Tune inference throughput, latency, and GPU utilization.

## Adapters

Adapters share the same backbone model, increasing batching opportunities and reducing memory. The default limit is 4 adapters per base model. Contact support to increase this.

## KV-cache

The stateful KV-cache reuses computations from previous tokens and chat turns in the same session.

```python theme={null}
adaptive.models.update_compute_config(
    model="<model key>",
    compute_config={
        "kv_cache_len": 300000
    }
)
```

Set the cache size in tokens. The combined memory of model weights and KV-cache must fit in GPU memory.

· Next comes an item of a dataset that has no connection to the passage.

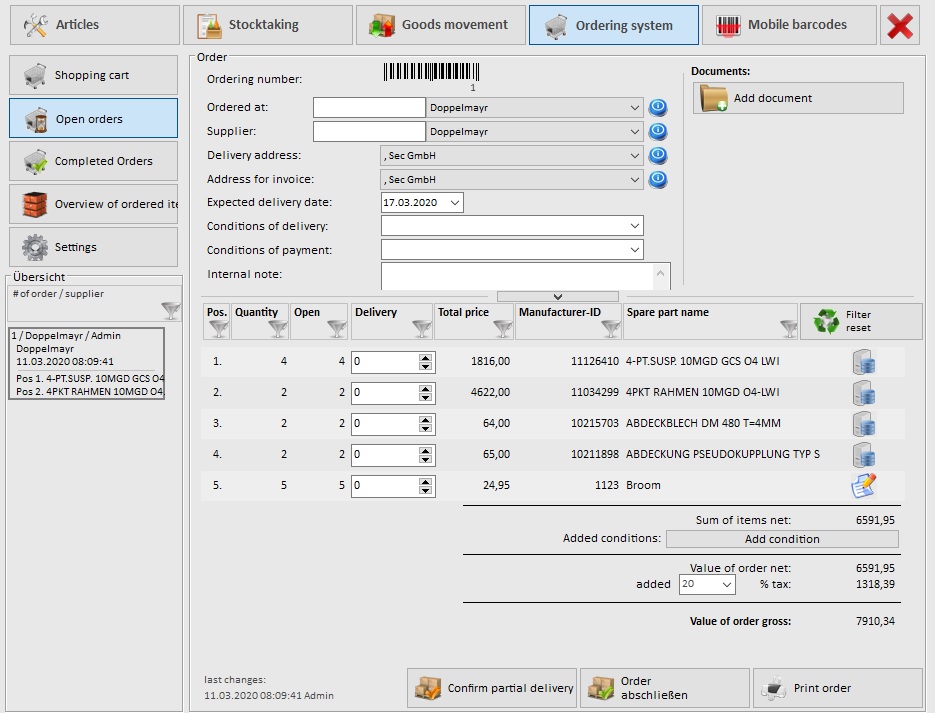935x713 pixels.
Task: Click edit note icon for Broom row
Action: (x=863, y=486)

**Tuning**: Larger cache enables more batching and computation reuse. Tune iteratively based on your traffic patterns.

## Tensor parallelism

TP (tensor parallelism) is the number of GPUs over which a model replica is partitioned.

```python theme={null}
adaptive.models.update_compute_config(
    model="<model key>",
    compute_config={
        "tp": 4
    }
)
```

**Trade-offs:**

* Higher TP → lower per-GPU memory → more room for KV-cache
* Higher TP → lower latency
* Adaptive Engine automatically creates replicas based on TP, available GPUs, and traffic

## Speculative decoding

Reduce inference latency without changing output quality. A small "draft" model proposes multiple tokens, the target model verifies them in one forward pass, and accepted tokens are kept. See [Speculative Decoding Visualized](https://www.adaptive-ml.com/post/speculative-decoding-visualized) for an in-depth explanation.

### Train a draft model

```python theme={null}
adaptive.jobs.run(
    recipe_key="specdec_alignment",
    num_gpus=2,
    args={
        "target_model": "qwen-3-8b",
        "draft_model": "qwen-3-500m",
        "dataset": "my-prompts",
    },
)
```

The draft must share the target's tokenizer (same model family). The output is an accelerated model named `<target>_accelerated` by default.

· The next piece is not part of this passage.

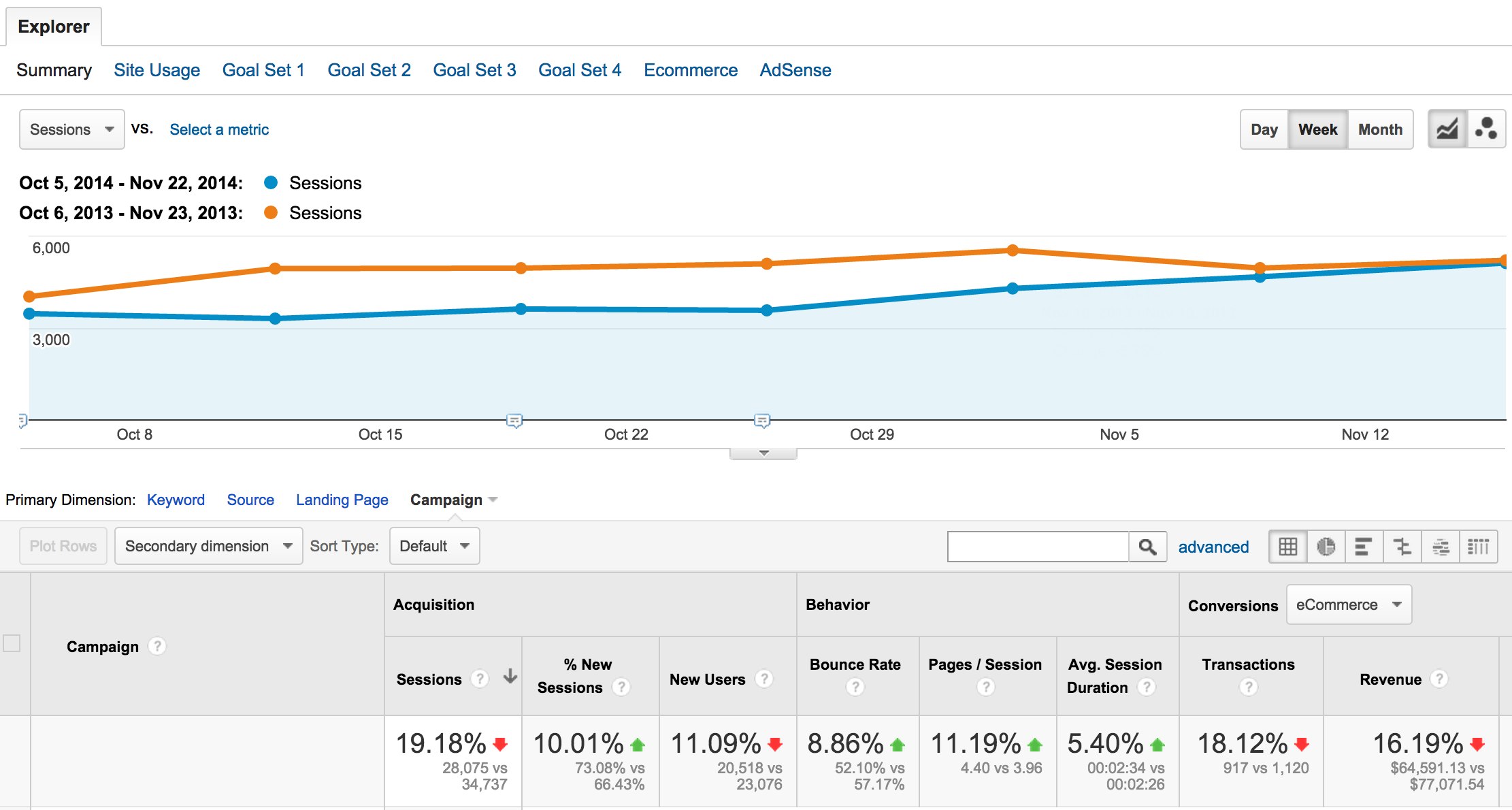Check the select-all campaigns checkbox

### Deploy with speculative decoding

```python theme={null}
adaptive.models.deploy(
    model="qwen-3-8b_accelerated",
    num_draft_steps=4,
    wait=True,
)
```

`num_draft_steps` sets how many tokens the draft proposes per step (1 to 8). The recipe logs **acceptance rate** during training: the fraction of draft tokens the target accepts. Higher acceptance rate means more speedup.

## Timeouts

Three timeout controls for 408/timeout errors:

| Setting                              | Default | Description                                       |
| ------------------------------------ | ------- | ------------------------------------------------- |
| `ADAPTIVE_SERVER__TIMEOUT_SECONDS`   | 60s     | HTTP request timeout in control plane             |
| `ADAPTIVE_HTTP_CLIENT__TIMEOUT_SECS` | 60s     | Control plane to dependencies timeout             |
| `max_ttft`                           | 60s     | Max time before first token (includes queue time) |

Set `max_ttft` via SDK:

```python theme={null}
adaptive.models.update(
    model="<model key>",
    placement={
        "max_ttft_ms": 60000
    }
)
```

## Compute pools

Compute pools are isolated partitions of your cluster. Deploy models to multiple pools for reliability.

```python theme={null}
adaptive.models.update(
    model="<model key>",
    placement={
        "compute_pools": ["pool-1", "pool-2"],
    }
)
```

Configure autoscaling via the Helm chart. See [self-hosting](/v0.14/deploy/self-hosting).

## Additional tips

**Models:**

* Use FP8 quantization
* Use smaller models - they often outperform frontier models after fine-tuning

**Database:**

* Use a properly-sized database near your inference machines (permission checks happen on every inference call)

## FAQ

**Why does TP=1 use more per-GPU memory than TP=N?**

With TP=N, the model is sharded across N GPUs, so each GPU holds 1/N of the weights.

**What's the connection between TP and KV-cache?**

Higher TP frees more memory per GPU, leaving more room for KV-cache.

**What if there's not enough memory for model + KV-cache?**

Model loading fails with an insufficient memory error.

**Why is GPU utilization low?**

If traffic reuses the KV-cache, Adaptive Engine returns cached results instead of recomputing. This means lower GPU usage but also lower latency.